Problem statement
Scan the data, and whenever a line contains "from", copy it.

Data to process below:

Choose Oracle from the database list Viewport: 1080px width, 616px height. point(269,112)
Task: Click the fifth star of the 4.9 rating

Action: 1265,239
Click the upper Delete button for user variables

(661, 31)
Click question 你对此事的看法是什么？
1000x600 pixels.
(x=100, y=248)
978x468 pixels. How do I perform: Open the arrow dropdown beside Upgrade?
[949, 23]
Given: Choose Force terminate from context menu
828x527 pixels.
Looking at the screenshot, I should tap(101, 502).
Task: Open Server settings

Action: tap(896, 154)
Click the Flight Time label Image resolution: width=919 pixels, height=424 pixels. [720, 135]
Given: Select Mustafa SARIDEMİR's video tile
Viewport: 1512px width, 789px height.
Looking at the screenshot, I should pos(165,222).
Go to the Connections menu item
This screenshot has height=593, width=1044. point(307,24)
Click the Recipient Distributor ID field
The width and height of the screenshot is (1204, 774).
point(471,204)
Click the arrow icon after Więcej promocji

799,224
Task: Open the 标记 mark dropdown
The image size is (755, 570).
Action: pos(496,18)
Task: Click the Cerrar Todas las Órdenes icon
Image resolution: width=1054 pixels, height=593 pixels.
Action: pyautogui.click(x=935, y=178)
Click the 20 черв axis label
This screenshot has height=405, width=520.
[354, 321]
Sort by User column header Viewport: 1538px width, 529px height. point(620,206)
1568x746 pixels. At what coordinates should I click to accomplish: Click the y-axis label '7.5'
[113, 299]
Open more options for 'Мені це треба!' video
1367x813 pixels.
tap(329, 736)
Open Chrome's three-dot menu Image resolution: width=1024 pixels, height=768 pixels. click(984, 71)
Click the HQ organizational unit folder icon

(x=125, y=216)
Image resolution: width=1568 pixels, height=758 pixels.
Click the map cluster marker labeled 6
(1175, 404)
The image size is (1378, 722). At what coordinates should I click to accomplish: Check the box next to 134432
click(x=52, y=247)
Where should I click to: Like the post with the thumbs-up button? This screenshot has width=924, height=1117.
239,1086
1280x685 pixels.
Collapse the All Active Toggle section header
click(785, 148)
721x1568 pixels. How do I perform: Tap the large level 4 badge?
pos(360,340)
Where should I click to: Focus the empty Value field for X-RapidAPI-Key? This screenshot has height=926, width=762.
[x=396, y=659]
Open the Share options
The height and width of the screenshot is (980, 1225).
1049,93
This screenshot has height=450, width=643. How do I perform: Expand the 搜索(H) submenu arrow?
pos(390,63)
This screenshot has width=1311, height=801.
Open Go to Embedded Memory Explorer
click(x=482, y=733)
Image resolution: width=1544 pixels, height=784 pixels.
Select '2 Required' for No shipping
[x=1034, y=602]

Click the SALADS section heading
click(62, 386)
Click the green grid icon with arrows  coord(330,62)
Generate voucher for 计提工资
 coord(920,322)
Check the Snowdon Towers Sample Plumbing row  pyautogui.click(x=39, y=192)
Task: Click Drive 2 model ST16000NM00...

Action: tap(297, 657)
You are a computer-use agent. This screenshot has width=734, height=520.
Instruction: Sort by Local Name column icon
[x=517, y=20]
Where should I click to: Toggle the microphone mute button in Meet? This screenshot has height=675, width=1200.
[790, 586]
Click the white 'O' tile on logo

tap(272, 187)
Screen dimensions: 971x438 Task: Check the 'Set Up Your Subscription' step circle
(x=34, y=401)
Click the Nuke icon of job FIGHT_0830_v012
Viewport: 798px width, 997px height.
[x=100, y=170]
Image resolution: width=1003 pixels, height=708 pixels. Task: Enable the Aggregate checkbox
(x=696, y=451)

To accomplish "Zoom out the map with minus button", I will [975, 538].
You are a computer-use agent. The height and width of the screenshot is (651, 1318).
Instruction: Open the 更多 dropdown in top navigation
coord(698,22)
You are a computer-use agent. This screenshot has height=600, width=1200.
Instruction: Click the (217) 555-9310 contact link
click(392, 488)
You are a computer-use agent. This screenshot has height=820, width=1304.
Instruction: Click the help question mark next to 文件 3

End of Data to process.

Result of the task
Choose Oracle from the database list Viewport: 1080px width, 616px height. point(269,112)
Given: Choose Force terminate from context menu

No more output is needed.